● STORED DATA
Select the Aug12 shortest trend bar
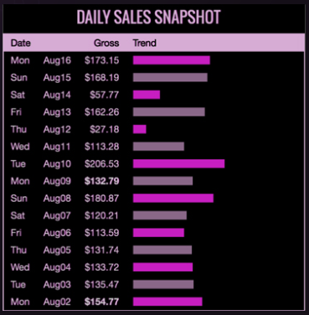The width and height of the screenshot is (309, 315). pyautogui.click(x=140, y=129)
---
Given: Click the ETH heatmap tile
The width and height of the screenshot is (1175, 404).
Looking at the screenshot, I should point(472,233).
...
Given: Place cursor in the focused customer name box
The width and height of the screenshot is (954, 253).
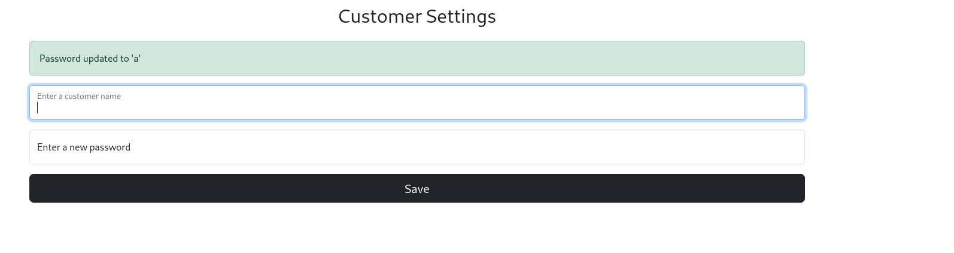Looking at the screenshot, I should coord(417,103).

● PROBLEM STATEMENT
Gather each line in the entries above where the string "Given" is found.

● SOLUTION FOR THIS EXERCISE
Given: Click the ETH heatmap tile
Given: Place cursor in the focused customer name box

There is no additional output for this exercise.